[Extrahierte Datensätze]
----------

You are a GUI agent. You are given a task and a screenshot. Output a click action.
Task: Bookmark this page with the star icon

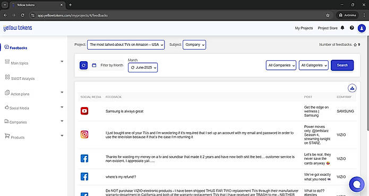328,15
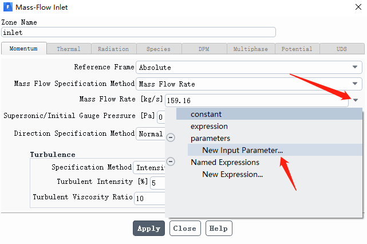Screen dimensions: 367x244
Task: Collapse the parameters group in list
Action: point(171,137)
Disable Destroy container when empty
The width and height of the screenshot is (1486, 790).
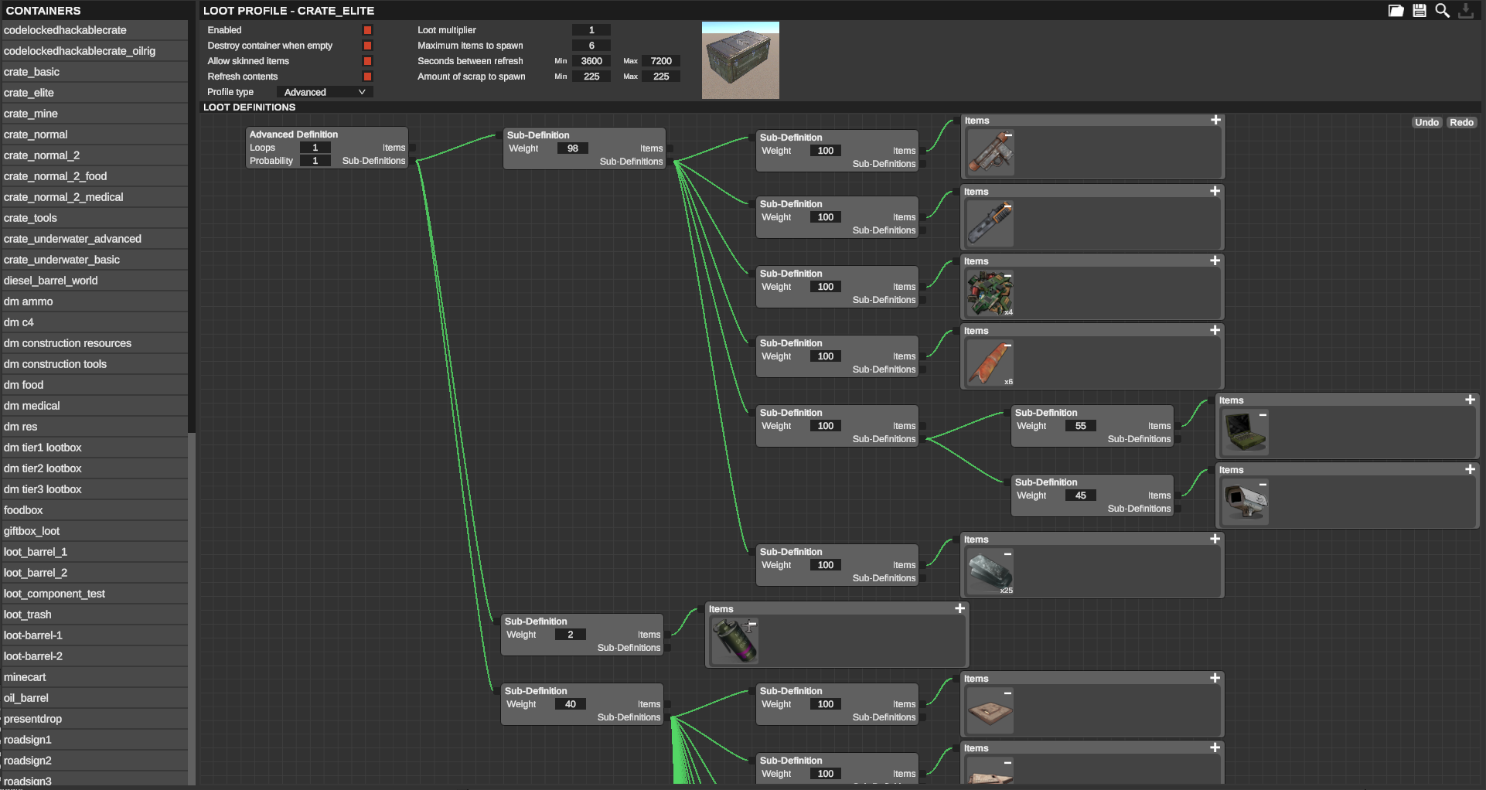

----------

▶ **SCHRIFTLICHE AUFGABE**:
Filtere aus den obigen Zeilen alle heraus, in denen das Wort "screenshot" vorkommt, und gib sie unverändert wieder.

▶ **SCHRIFTLICHE ANTWORT**:
You are a GUI agent. You are given a task and a screenshot. Output a click action.
The width and height of the screenshot is (1486, 790).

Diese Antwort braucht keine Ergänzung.